Malgré le vif intérêt que ce marché suscite, la livraison par drones n’en est toujours qu’à ses balbutiements : les tests se multiplient partout dans le monde, mais il n’est pas encore question de laisser ces machines volantes distribuer n’importe quoi dans les milieux urbains.

Fin avril, un drone a transporté un rein depuis un parking de Baltimore vers l’hôpital de l’Université du Maryland. La mission a été réussie, au grand soulagement de l’équipe médicale… et du malade, bien évidemment, qui attendait sa transplantation.

Cas exceptionnel

La démonstration de cette livraison par drone bien particulière est un succès. L’opération illustre le potentiel du transport aérien d’organes par des appareils volants sans pilote embarqué (un opérateur humain au sol reste indispensable pour le pilotage du drone). Selon l’Université, « dans bien des cas », ce système de transport peut être « plus rapide, plus sécurisé » et sa disponibilité « meilleure que les méthodes de transport traditionnels ».

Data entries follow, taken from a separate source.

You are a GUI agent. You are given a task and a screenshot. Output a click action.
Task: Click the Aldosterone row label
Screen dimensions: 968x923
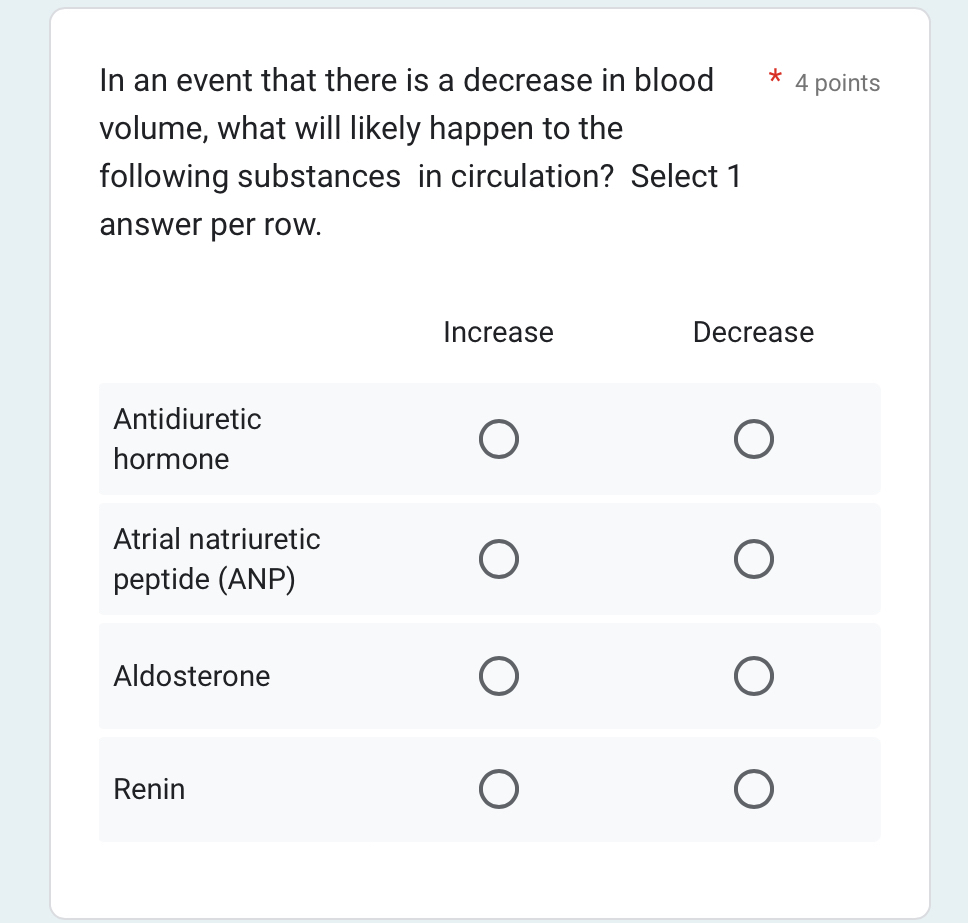click(x=191, y=676)
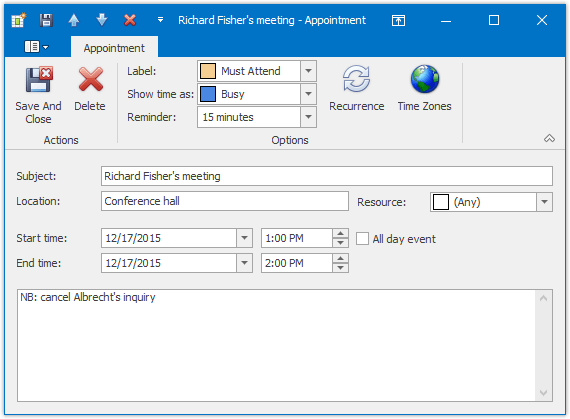This screenshot has width=570, height=419.
Task: Go to next appointment with down arrow
Action: tap(102, 20)
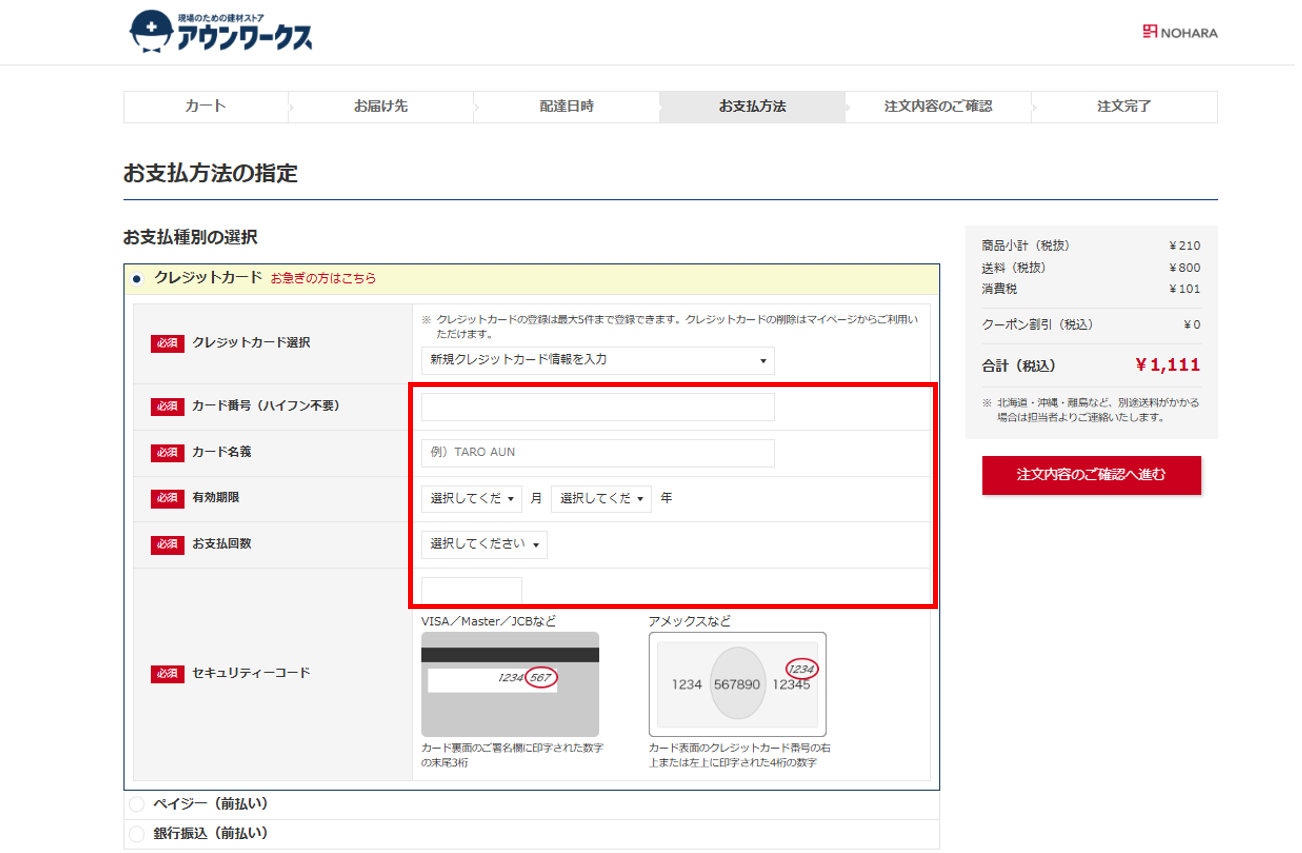Screen dimensions: 1302x853
Task: Click the VISA/Master/JCB card back image
Action: point(510,684)
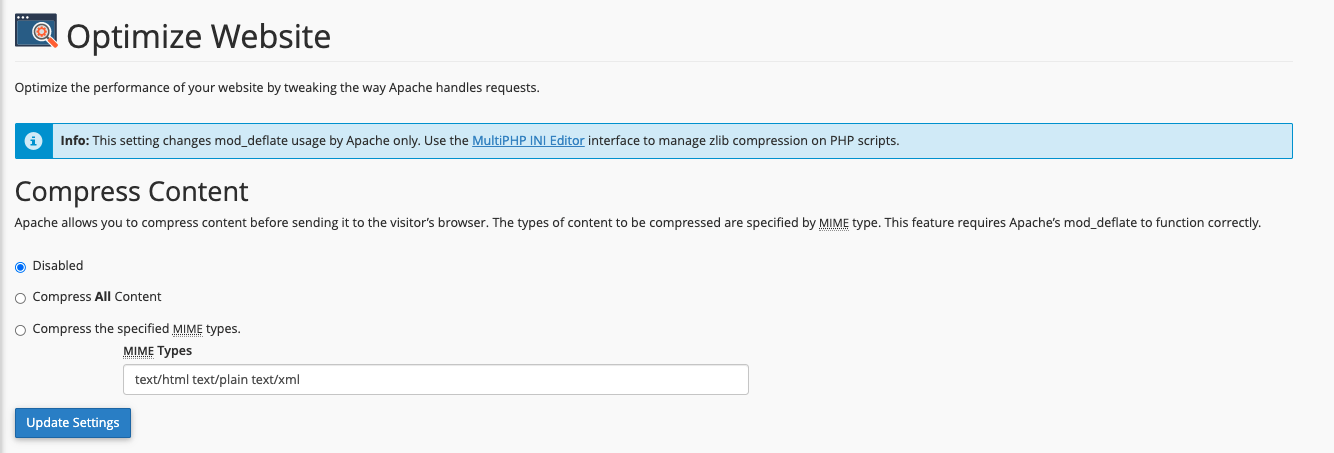1334x453 pixels.
Task: Click the "Compress All Content" label text
Action: tap(97, 297)
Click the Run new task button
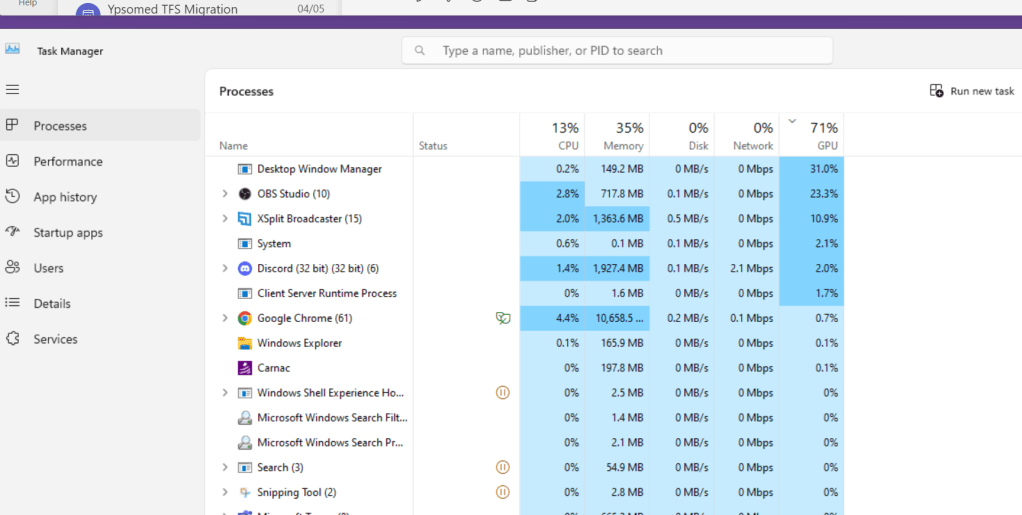The height and width of the screenshot is (515, 1022). (x=972, y=91)
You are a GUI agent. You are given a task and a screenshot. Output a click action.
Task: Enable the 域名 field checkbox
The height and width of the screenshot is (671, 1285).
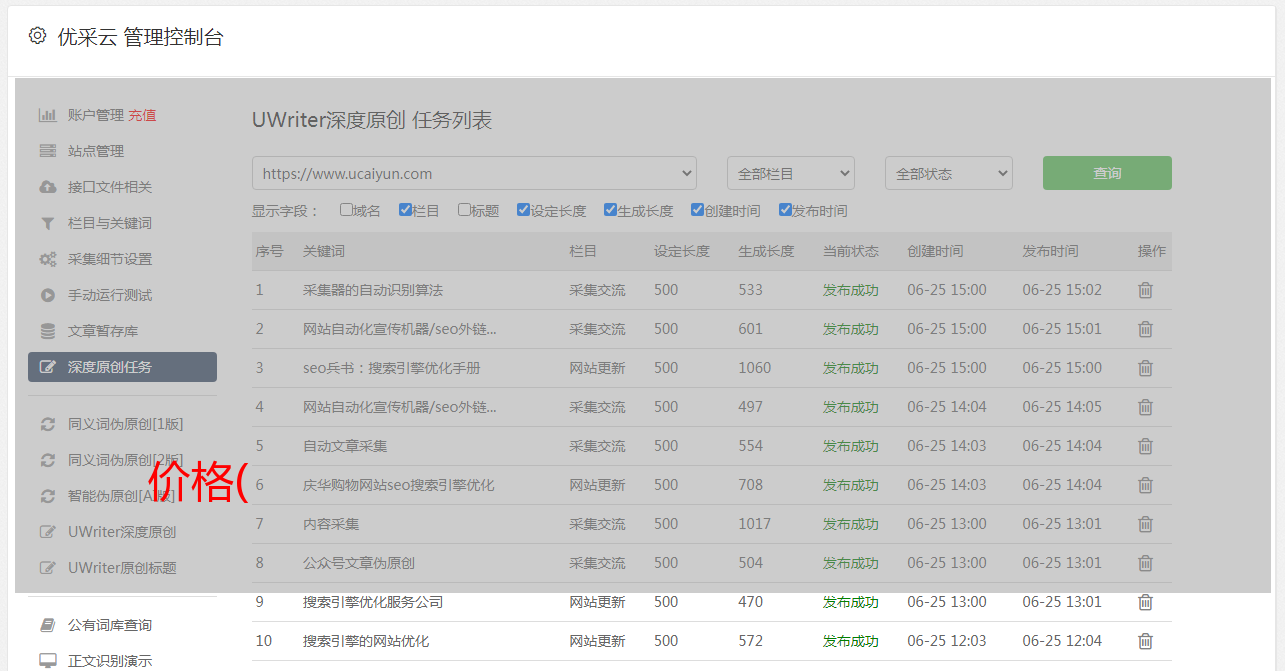[x=346, y=210]
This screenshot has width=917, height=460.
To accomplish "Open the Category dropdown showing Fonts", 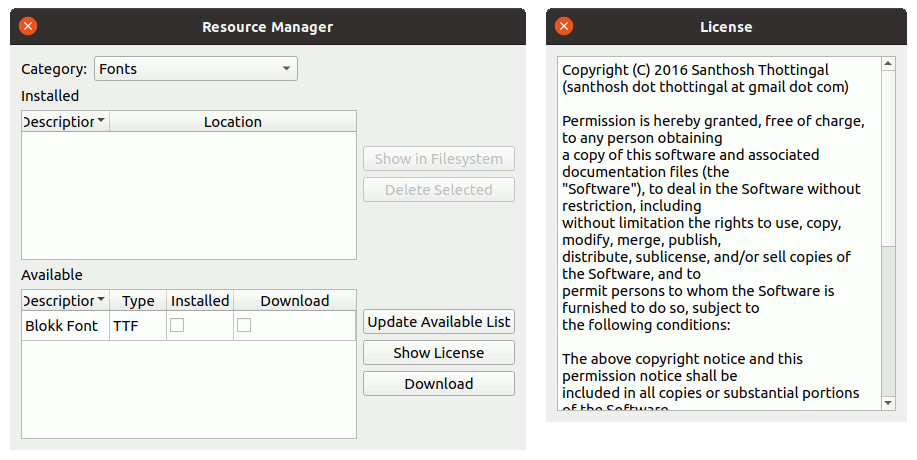I will pyautogui.click(x=196, y=69).

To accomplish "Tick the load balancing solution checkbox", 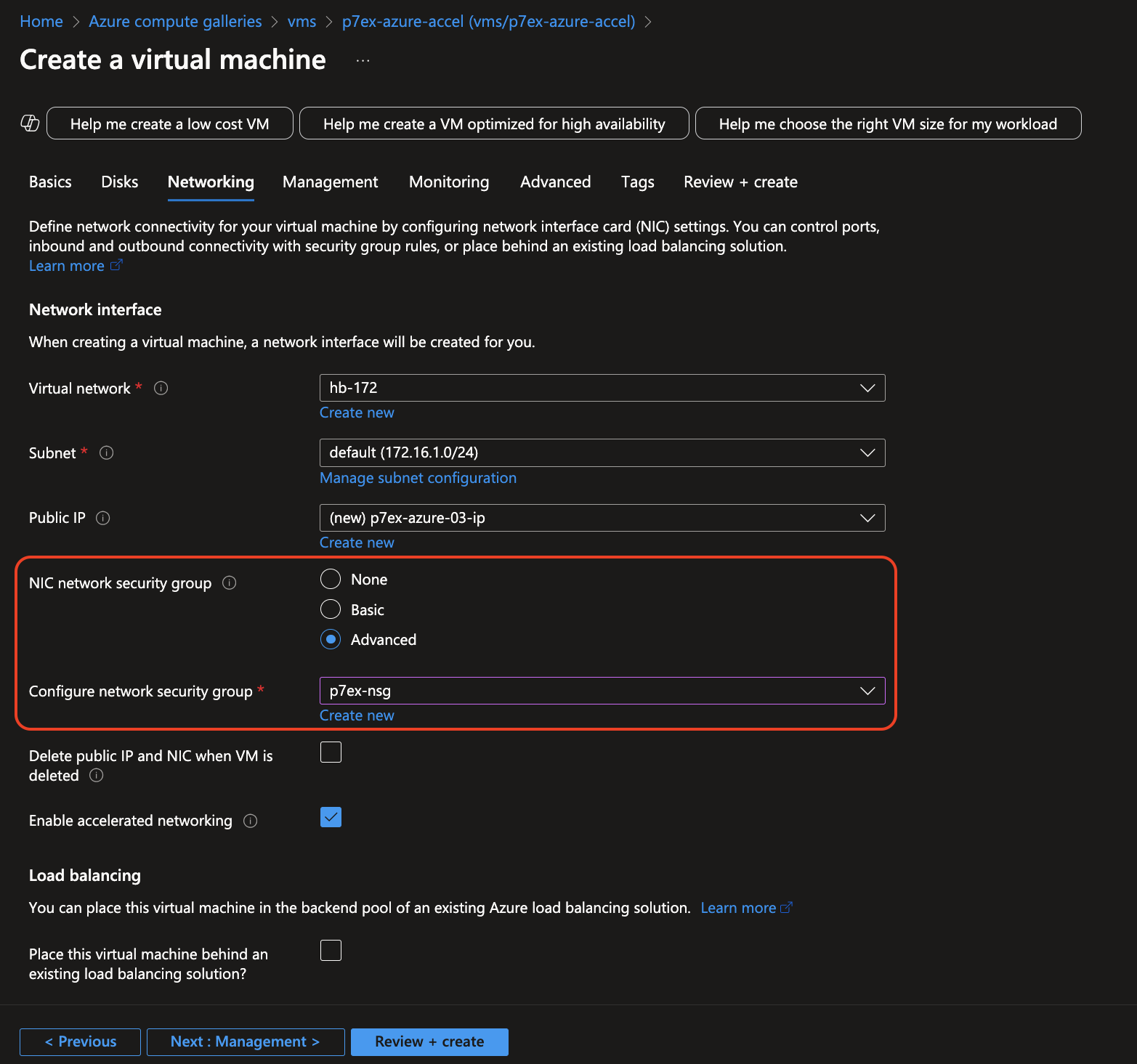I will tap(331, 950).
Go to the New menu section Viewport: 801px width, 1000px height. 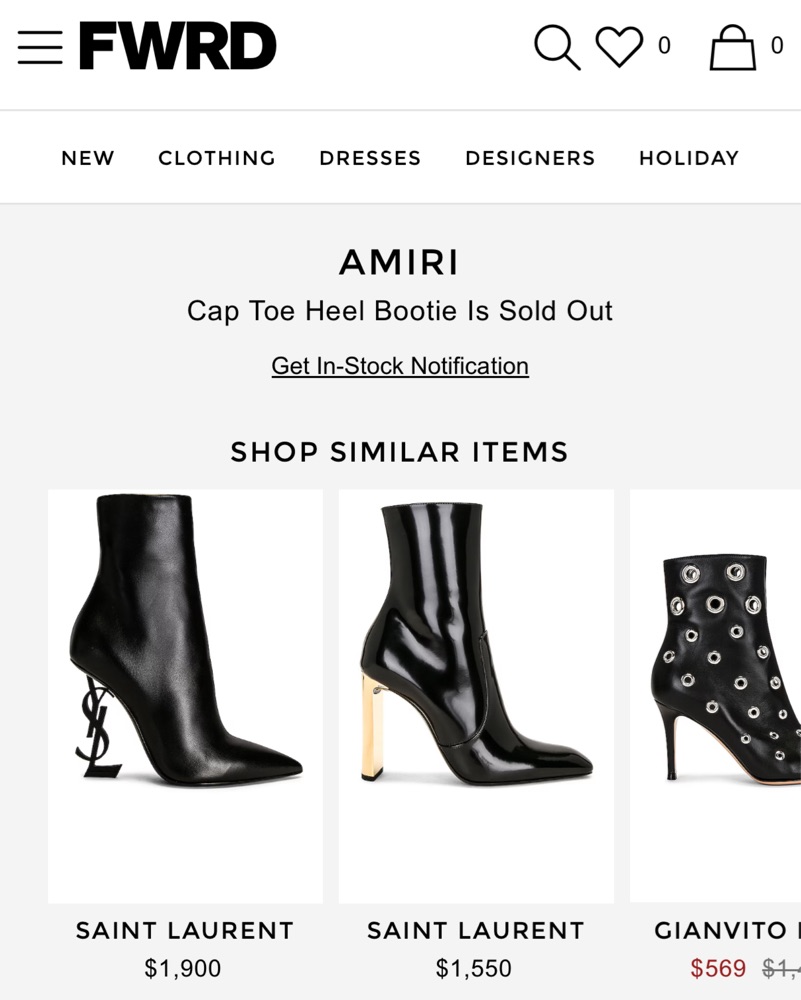[88, 158]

Néanmoins, la généralisation de la livraison d’organes ou de poches de sang par drones n’est pas encore pour tout de suite. L’expérience menée par cet hôpital a tout de même nécessité la fermeture temporaire de toute circulation routière sur les 4,5 kilomètres du parcours du drone. Il fallait éviter un accident malheureux, au cas où l’engin volant s’écrase à terre.

Si le transport d’organes semble tout indiqué pour bénéficier d’un assouplissement de la réglementation du survol en milieu urbain, on n’imagine pas devoir bloquer tout le trafic automobile pour les drones transportant des commandes Amazon, par exemple. Or, sans des règles plus flexibles, cette activité ne décollera pas, c’est le cas de le dire.